### What you have to do
Counting from the line that holds "Click the 33,530.0 current price marker", return each line exactly, through and including the last line of the entries.

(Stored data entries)
-----
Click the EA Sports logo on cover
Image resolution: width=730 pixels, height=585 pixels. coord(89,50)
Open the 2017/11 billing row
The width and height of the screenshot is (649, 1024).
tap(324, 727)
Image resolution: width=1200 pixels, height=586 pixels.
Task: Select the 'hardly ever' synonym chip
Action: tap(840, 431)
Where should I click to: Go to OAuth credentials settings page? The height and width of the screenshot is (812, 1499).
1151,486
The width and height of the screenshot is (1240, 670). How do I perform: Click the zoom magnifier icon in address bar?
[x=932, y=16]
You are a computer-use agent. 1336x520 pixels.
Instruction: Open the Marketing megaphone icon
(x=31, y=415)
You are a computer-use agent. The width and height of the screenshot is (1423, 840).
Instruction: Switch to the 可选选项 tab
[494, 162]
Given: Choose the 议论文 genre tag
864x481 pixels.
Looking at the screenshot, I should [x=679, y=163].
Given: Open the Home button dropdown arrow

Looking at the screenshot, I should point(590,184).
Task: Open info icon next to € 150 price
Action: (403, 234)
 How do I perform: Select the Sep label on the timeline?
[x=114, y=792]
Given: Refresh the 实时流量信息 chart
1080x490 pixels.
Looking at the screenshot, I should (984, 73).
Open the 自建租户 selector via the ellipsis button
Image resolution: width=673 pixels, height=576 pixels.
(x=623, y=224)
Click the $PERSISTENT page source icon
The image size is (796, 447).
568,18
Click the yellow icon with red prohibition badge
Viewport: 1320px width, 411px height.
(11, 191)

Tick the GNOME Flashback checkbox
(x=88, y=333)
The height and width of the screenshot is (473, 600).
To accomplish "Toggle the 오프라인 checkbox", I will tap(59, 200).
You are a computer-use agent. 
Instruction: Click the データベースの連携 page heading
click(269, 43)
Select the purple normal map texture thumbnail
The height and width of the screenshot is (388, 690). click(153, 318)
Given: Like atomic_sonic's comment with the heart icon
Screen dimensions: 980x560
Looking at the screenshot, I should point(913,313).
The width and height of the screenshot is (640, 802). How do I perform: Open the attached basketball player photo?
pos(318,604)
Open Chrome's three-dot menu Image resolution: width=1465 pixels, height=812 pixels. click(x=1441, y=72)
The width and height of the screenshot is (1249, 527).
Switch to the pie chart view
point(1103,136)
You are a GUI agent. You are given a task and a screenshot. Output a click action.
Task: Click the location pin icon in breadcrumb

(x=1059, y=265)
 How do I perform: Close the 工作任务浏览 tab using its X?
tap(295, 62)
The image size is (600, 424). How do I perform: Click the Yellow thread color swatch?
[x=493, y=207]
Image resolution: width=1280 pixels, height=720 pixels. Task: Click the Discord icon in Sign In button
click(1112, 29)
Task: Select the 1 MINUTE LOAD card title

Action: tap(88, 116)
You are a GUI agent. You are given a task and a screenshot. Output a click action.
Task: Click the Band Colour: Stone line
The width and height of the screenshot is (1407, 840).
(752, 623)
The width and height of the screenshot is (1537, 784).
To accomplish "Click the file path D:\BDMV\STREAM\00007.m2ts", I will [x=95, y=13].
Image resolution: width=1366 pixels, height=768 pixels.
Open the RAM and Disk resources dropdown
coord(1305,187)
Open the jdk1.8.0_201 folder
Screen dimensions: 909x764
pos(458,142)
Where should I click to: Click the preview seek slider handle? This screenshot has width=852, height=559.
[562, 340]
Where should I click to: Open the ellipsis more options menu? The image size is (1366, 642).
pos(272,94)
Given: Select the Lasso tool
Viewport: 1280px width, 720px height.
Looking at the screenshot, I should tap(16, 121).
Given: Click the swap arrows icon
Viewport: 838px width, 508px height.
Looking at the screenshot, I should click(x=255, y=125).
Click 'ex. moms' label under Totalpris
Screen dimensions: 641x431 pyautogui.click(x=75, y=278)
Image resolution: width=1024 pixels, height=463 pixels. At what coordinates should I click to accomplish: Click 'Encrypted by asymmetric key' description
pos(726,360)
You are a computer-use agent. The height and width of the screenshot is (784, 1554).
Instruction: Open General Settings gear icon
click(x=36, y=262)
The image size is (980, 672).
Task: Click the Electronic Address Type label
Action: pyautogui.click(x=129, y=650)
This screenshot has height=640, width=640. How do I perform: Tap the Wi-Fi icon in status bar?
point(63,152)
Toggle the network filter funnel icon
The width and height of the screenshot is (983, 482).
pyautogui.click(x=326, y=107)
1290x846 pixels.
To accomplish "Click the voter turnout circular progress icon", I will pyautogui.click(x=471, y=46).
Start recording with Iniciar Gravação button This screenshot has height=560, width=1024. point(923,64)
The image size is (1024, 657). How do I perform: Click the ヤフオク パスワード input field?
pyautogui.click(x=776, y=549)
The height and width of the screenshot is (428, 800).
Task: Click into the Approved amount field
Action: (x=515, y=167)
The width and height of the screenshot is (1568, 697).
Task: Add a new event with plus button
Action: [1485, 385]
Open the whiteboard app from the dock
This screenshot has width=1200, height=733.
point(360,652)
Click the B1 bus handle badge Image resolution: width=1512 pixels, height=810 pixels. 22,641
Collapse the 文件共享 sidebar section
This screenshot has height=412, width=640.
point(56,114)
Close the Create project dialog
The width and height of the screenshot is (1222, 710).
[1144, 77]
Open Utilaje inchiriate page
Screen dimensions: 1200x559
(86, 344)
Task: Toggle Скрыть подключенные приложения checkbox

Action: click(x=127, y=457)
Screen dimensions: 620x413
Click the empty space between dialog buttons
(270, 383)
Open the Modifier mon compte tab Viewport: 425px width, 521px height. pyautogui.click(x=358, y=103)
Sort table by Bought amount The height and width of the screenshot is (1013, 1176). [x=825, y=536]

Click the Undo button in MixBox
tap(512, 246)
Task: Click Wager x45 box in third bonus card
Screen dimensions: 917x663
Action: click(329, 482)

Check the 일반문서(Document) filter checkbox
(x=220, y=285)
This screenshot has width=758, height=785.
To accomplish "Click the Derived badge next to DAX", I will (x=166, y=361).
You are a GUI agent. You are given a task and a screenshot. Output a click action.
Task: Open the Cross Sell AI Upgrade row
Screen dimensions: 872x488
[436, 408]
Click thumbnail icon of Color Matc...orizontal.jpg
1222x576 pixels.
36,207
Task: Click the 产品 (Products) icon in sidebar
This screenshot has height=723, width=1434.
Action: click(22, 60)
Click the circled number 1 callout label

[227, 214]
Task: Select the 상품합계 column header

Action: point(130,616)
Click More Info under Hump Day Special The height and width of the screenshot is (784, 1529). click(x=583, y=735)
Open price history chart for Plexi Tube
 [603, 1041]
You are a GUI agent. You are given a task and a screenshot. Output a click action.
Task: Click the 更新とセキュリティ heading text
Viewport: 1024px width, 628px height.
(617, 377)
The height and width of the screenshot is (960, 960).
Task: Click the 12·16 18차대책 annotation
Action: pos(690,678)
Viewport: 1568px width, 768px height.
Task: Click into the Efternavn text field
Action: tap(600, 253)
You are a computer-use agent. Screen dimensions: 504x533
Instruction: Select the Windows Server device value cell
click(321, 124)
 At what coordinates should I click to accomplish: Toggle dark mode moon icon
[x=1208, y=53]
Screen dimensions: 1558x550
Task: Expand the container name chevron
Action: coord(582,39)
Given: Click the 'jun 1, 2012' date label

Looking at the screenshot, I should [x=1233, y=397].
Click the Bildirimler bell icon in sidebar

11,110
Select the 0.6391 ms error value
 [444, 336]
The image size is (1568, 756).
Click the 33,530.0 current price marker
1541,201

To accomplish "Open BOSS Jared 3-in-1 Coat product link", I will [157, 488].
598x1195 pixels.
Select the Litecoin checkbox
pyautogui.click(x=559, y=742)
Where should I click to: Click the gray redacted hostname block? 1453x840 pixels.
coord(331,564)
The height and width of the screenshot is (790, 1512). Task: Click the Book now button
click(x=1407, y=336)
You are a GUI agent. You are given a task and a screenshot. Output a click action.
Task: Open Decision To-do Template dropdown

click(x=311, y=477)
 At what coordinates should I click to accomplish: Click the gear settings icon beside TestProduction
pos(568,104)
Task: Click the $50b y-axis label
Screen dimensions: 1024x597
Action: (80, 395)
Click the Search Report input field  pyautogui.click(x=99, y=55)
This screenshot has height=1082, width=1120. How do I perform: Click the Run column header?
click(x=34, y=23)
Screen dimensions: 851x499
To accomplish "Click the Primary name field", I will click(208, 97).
-----
### Exercise output
Click the 33,530.0 current price marker
1541,201

To accomplish "Open BOSS Jared 3-in-1 Coat product link", I will [157, 488].
598x1195 pixels.
Select the Litecoin checkbox
pyautogui.click(x=559, y=742)
Where should I click to: Click the gray redacted hostname block? 1453x840 pixels.
coord(331,564)
The height and width of the screenshot is (790, 1512). Task: Click the Book now button
click(x=1407, y=336)
You are a GUI agent. You are given a task and a screenshot. Output a click action.
Task: Open Decision To-do Template dropdown

click(x=311, y=477)
 At what coordinates should I click to accomplish: Click the gear settings icon beside TestProduction
pos(568,104)
Task: Click the $50b y-axis label
Screen dimensions: 1024x597
Action: (80, 395)
Click the Search Report input field  pyautogui.click(x=99, y=55)
This screenshot has height=1082, width=1120. How do I perform: Click the Run column header?
click(x=34, y=23)
Screen dimensions: 851x499
To accomplish "Click the Primary name field", I will click(208, 97).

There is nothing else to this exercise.